Objective 1 -
In the chess discussion, copy the text from "Jul-29-11  LIFE Master AJ: I remember" up to and including "sneaky 18...QxQ/c4??; 19.NxP/a7#.)".
Objective 2 -
In the chess discussion, which move does Magic Castle call the key move?
Objective 3 -
Summarize the chess discussion in two sentences.

Text passage -
*-*-*

Seeking to impress or simply to play, the patron said to the waiter, "We'll have your finest 'house' chablis !

Funny how follow through is so hard to come by in my analysis. I see the move that clearly has the most play, that is clearly the 'funnest' move, and that often detracts all objectivity.

Jul-29-11  Magic Castle: <rhickma4> if 18....Qc4 19. Na7 is mate. The key move is 18. Nb5 threatening mate, followed by the sacrifice of the white bishop with check. Sooner it will be mate by the white queen at C6. Work it out and enjoy.
Jul-29-11  LIFE Master AJ: I remember this game, it was published in several magazines of the time ... (18.Nb5! which threatens the VERY sneaky 18...QxQ/c4??; 19.NxP/a7#.)
Jul-29-11  castledweller: Nb5 . . . . a great move that Chucky no doubt simply overlooked. He must of thought he could take White's queen (and diffuse the gathering White storm) before any difficulties aroze.

But Nb5 is a forcing move that does the double-duty of freezing the Black queen just long enough to serve its purpose!!

Jul-29-11  abuzic: 18. Nb5, and black loses the queen or is mated: 18...Qxc4 19.Nxa7#

If 18...Bxb5 19.Bxb7+ Kxb7 (19...Kd7 20.Qxb5#) 20.Qxb5+ Ka8 (or...Kc8) 21.Qc6#

If 18...Bc6 19.Nxa7+ Kd7 20.Qxe6+ Ke8 21.Qxe7#

If 18...Bd6 19.Bxd6, and same threats.

White castling on move 12. looks ok, he could take initiative with 12...Bd6 instead, threatening mate and then he would have the option to castle either side.

It seems 13...Qd6 was a bad move, 13...Qf5 is probably better.

*-*-*

Item coordinate data -
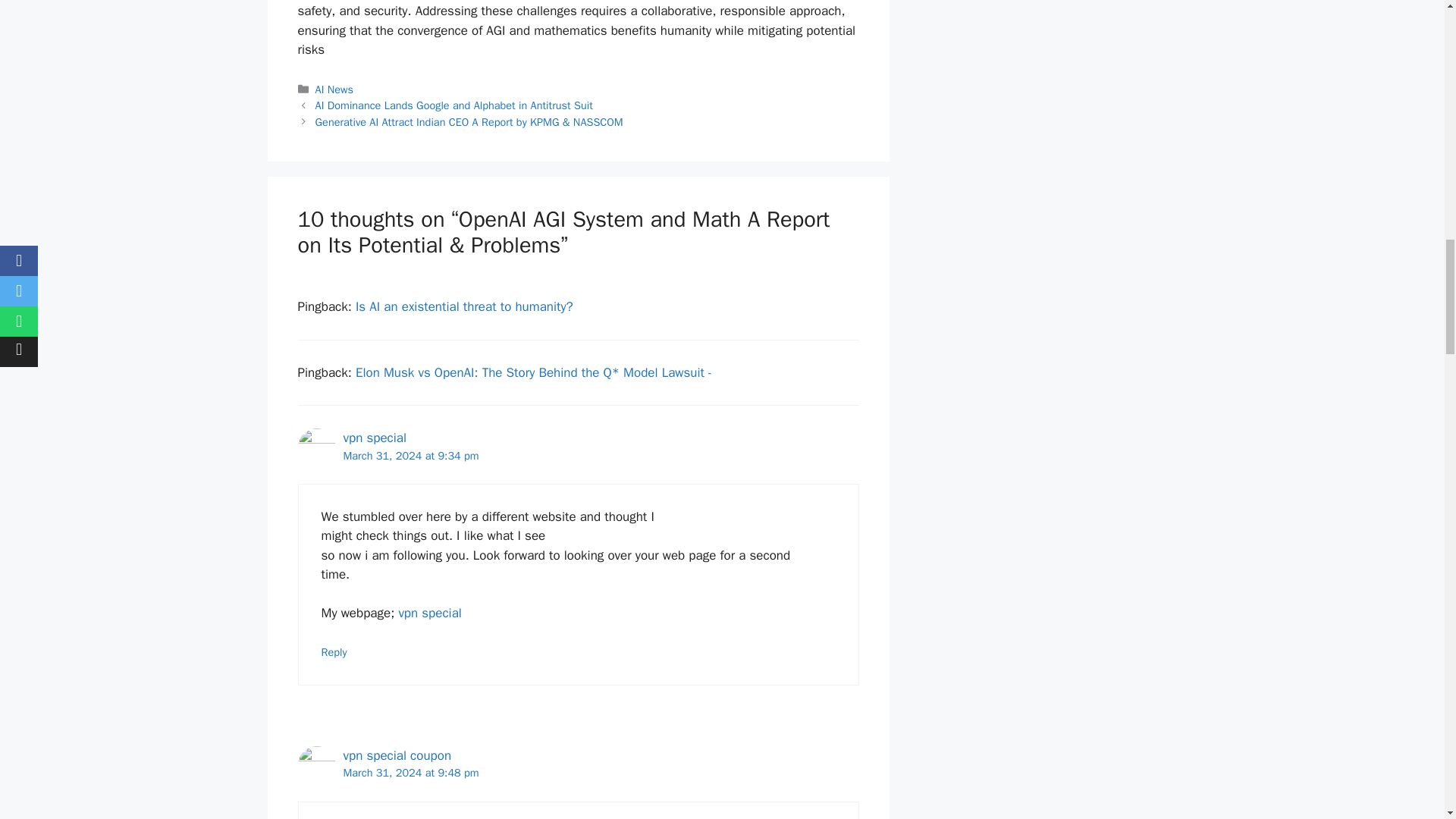
March 31, 2024 at 9:48 pm (410, 772)
AI News (334, 89)
Reply (334, 652)
vpn special (429, 612)
Is AI an existential threat to humanity? (464, 306)
AI Dominance Lands Google and Alphabet in Antitrust Suit (453, 105)
vpn special (374, 437)
vpn special coupon (396, 755)
March 31, 2024 at 9:34 pm (410, 455)
Given the description of an element on the screen output the (x, y) to click on. 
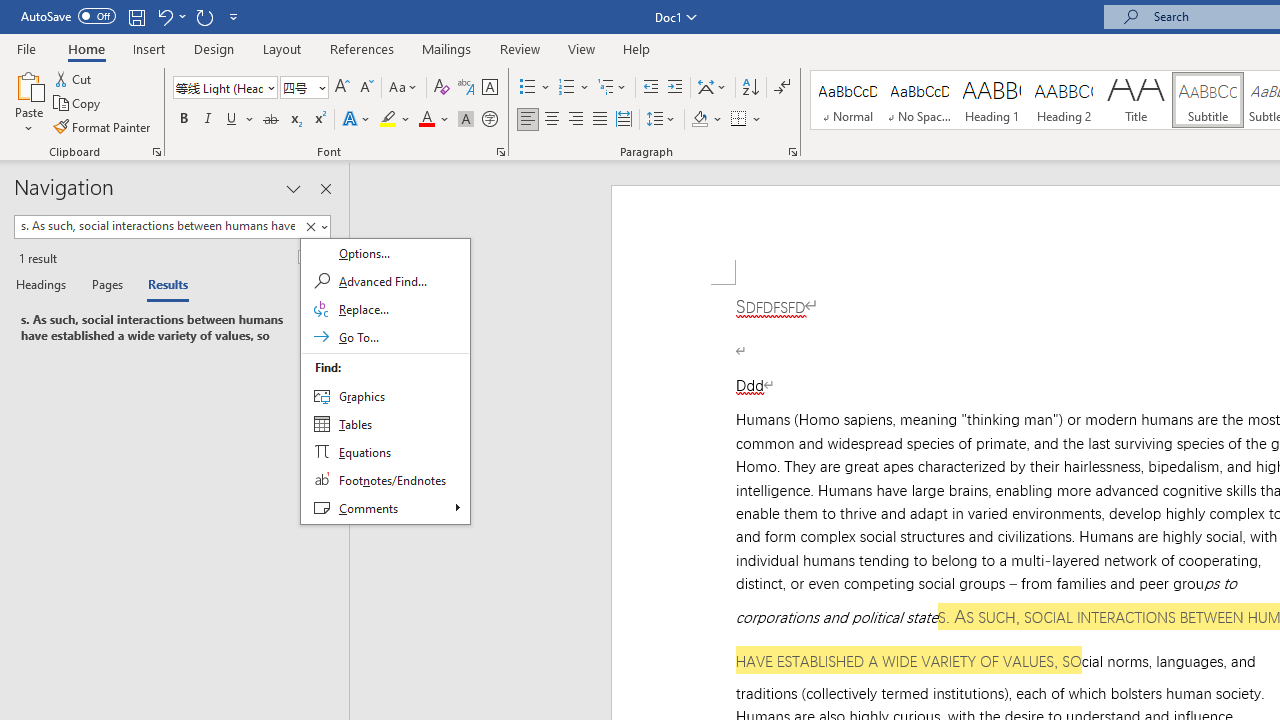
Decrease Indent (650, 87)
Align Right (575, 119)
Clear (310, 227)
Clear Formatting (442, 87)
Clear (314, 227)
Change Case (404, 87)
Subscript (294, 119)
Character Shading (465, 119)
Heading 1 (991, 100)
Copy (78, 103)
Justify (599, 119)
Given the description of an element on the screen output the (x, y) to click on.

*-*-*

Correct result 1 -
Jul-29-11  LIFE Master AJ: I remember this game, it was published in several magazines of the time ... (18.Nb5! which threatens the VERY sneaky 18...QxQ/c4??; 19.NxP/a7#.)

Correct result 2 -
18. Nb5

Correct result 3 -
Commenters point to 18. Nb5 as the key move, since it threatens mate and Black loses the queen or is mated, with 18...Qxc4 met by 19.Nxa7#. One commenter also works through Black's other replies to Nb5 and suggests that 13...Qf5 was probably better than 13...Qd6.